◆ Work to be completed
How many lines in the records below contain the string "dimensions", with case counting? Reply with the number alone.

◆ Provided data

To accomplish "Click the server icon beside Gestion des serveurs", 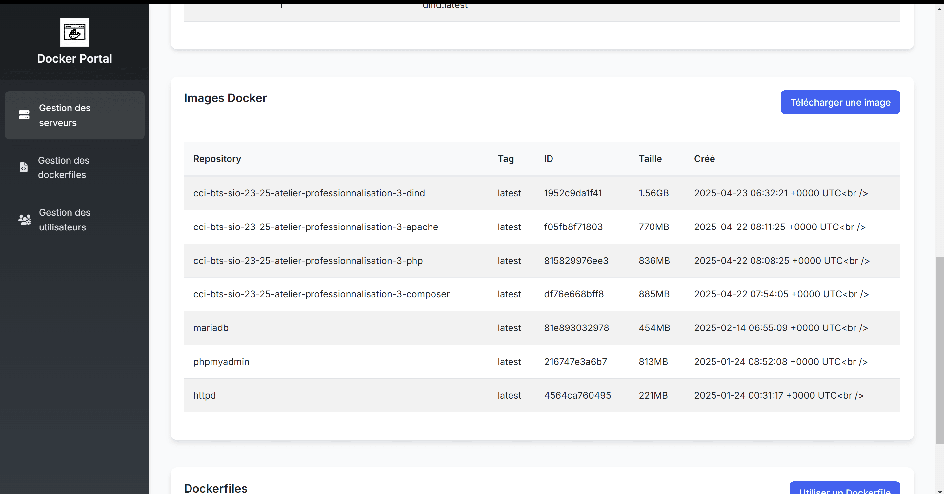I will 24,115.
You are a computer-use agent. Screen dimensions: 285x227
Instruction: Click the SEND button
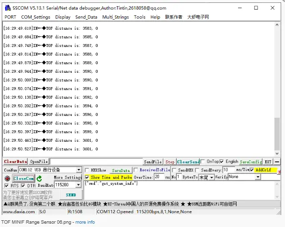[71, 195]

--

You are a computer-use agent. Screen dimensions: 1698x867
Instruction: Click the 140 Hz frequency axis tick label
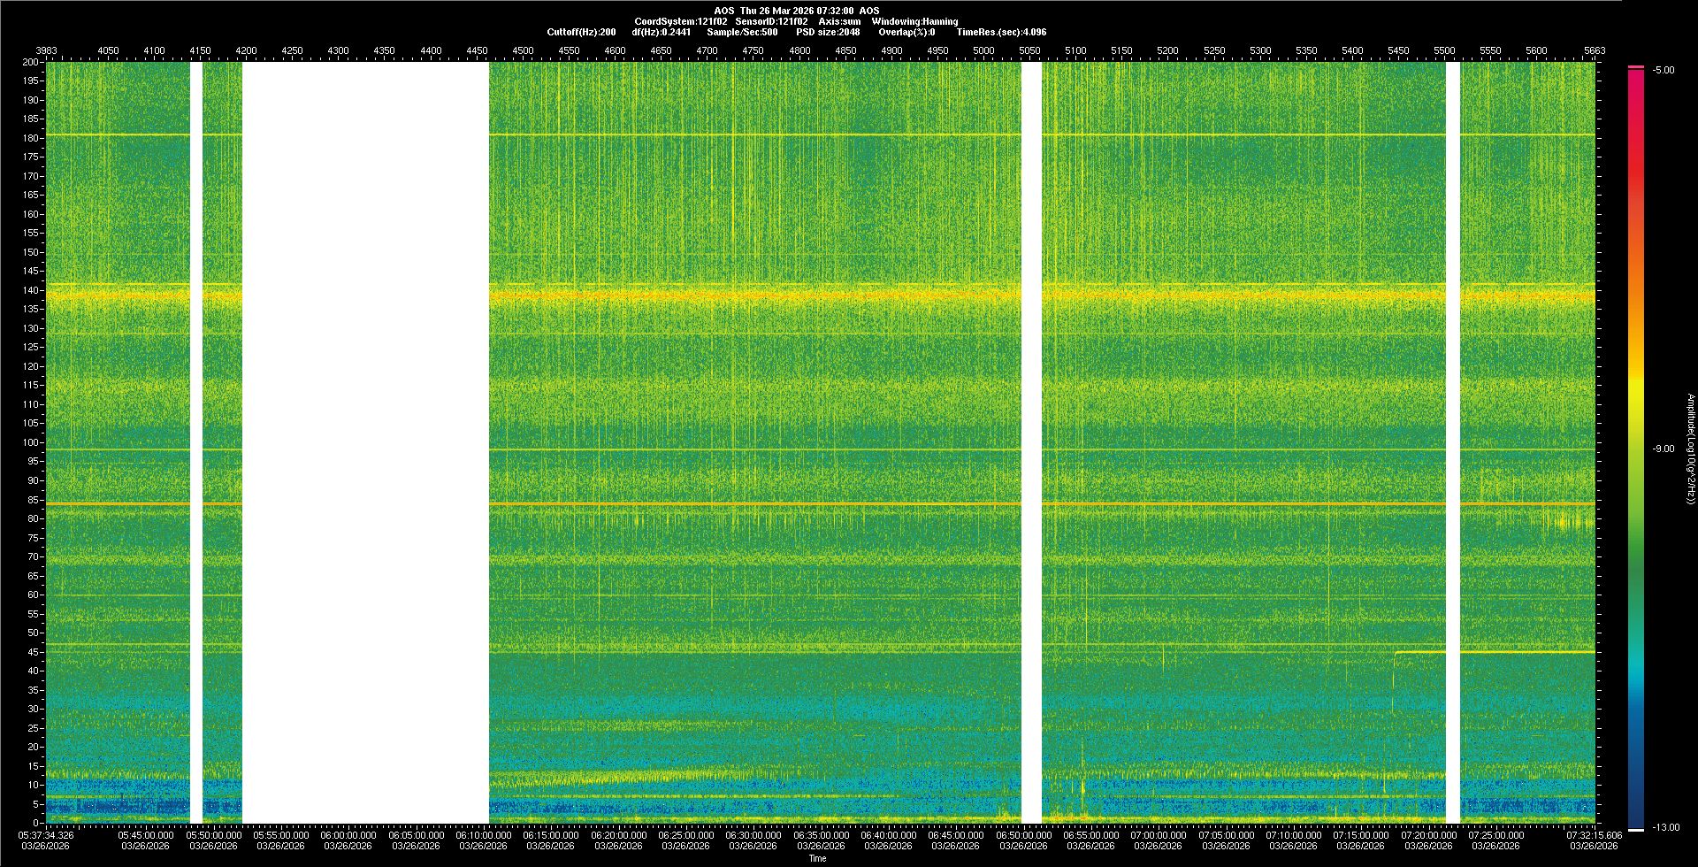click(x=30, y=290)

◆ Written solution
2